「大丈夫だと思うよ。私は体質がいいから」青木岑は笑った。
二人が帰ってから、青木岑は疲れて風呂に入り、出てきてすぐにベッドに横たわった。
髪の毛がまだ完全に乾いていない……
「お前、起きろ」
「なに?」
「髪が乾いてないぞ」
「大丈夫よ、明日には乾くわ」
西尾聡雄:……
「ダメだ、風邪を引くぞ」青木岑が望むか望まないかに関係なく、西尾聡雄は彼女を布団から引っ張り出した。

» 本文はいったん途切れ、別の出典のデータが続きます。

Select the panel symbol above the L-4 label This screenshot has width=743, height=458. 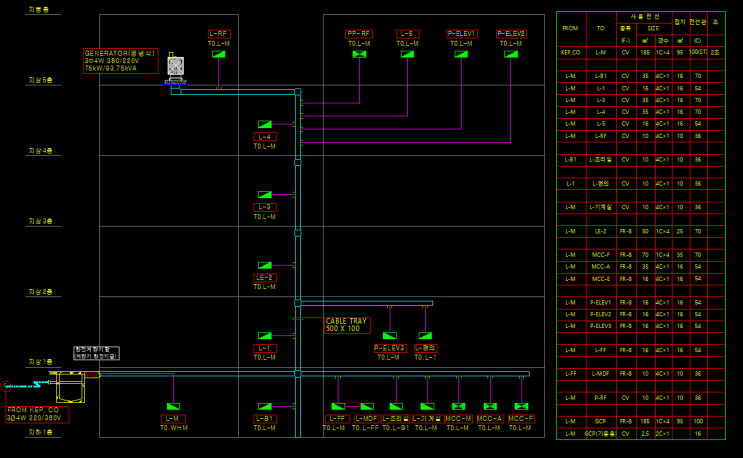tap(264, 125)
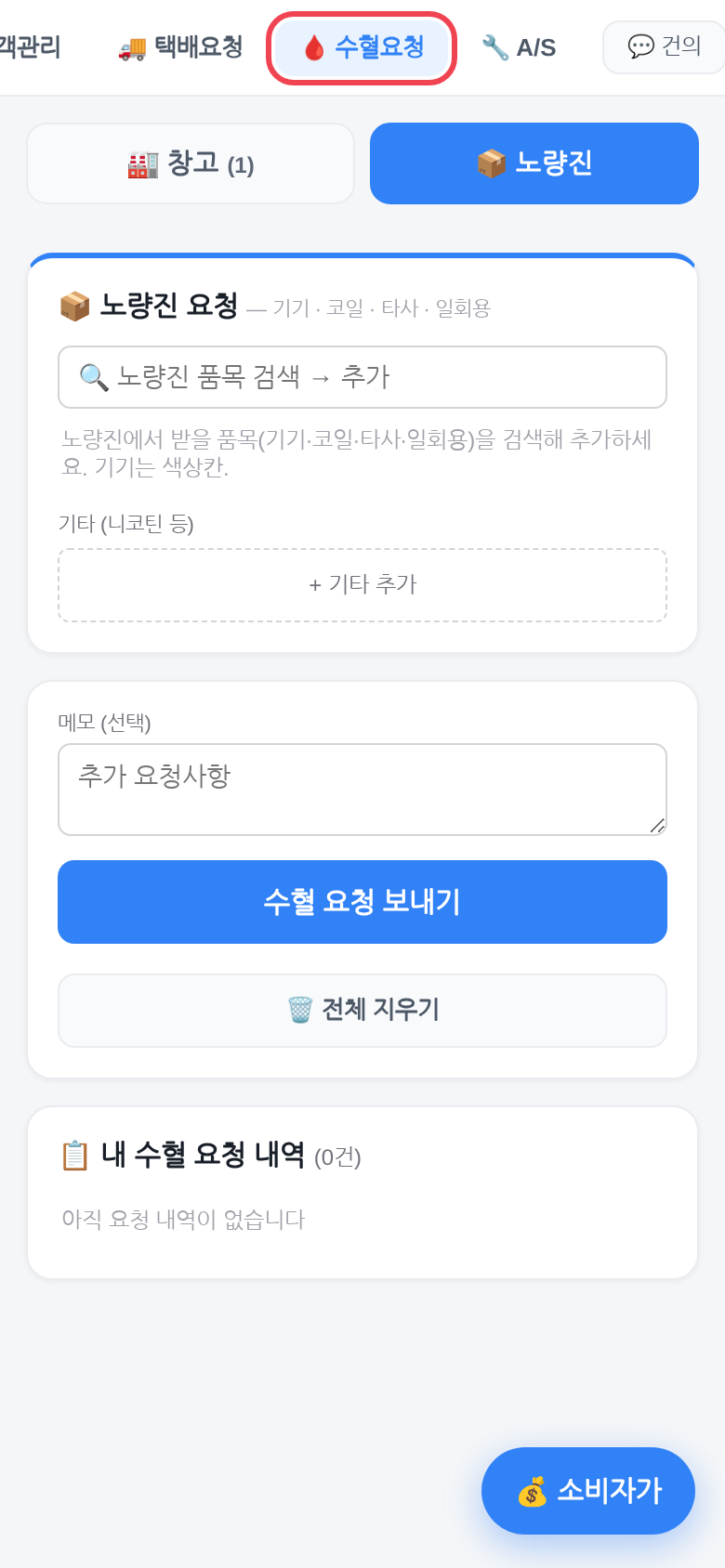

そしてドライヤーを手に取り、青木岑の髪の毛を一筋一筋丁寧に乾かしていった。
「あなた、私を娘みたいに扱ってない?」青木岑は笑いながら尋ねた。
「お前ほど我儘な娘はいないよ」
「我儘って言わないで。今日は私の誕生日で、まだ12時前だから、私が一番偉いの」
「はいはい、お前が一番偉い。胸以外は……」西尾聡雄は小声で呟いた。
「何て言った?」青木岑は怒ったように振り返った。
「えっと……お前が一番偉いし、胸も大きいって」
「賢いじゃない」青木岑は笑って前を向いた。
この誕生日はとても楽しく過ごせた。みんなからのプレゼントもとても特別で、佐藤然の手錠以外は、すべて気に入った。

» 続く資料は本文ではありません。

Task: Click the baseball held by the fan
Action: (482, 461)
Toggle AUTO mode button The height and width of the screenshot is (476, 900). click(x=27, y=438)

ただ、桑原勝からの弾丸の薬莢については少し悩んでいた。彼女にとって、桑原勝の約束は貴重すぎるからだ。
お金では計れないものだった……
翌朝
青木岑は夜勤だったので、昼間は特に予定がなく、青木源人から電話を受けた後、直接青木グループ本社へ向かった。

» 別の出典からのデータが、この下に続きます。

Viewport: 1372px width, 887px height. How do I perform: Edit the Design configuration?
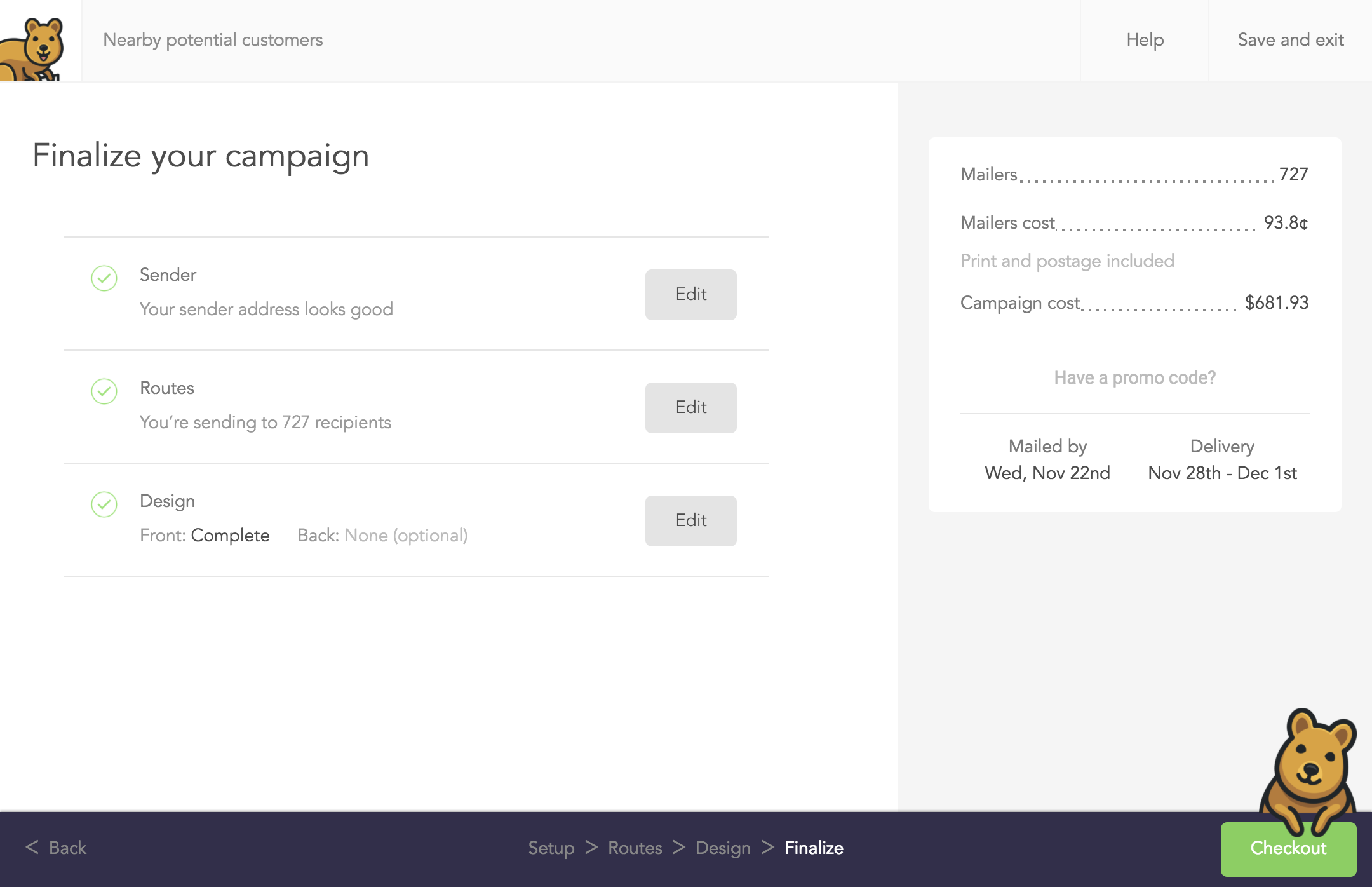(691, 520)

取締役会で、青木源人は正式に青木岑の青木家への加入を紹介した。
取締役会のメンバーは全員、彼女が青木の隠し子だということを知っていたので、黙認した。
その後、青木源人は2.8パーセントの株式を青木岑の名義に移したが、彼女には支配権がなかった。これは前もって準備された策略で、青木岑も驚かなかった。
青木源人は彼女を単なる表面上の存在、操り人形として使い、青木重徳に対抗し、青木隼人を守りたいだけだった。
神谷香織が青木岑に目配せをし、青木岑はすぐに意図を理解した。そこで朝会で青木重徳に向かって言った。「青木社長、お願いがあります」
「言ってみろ」青木重徳はいつもの軽薄な態度を完全に失い、とても真剣で、少し普段の彼らしくなかった。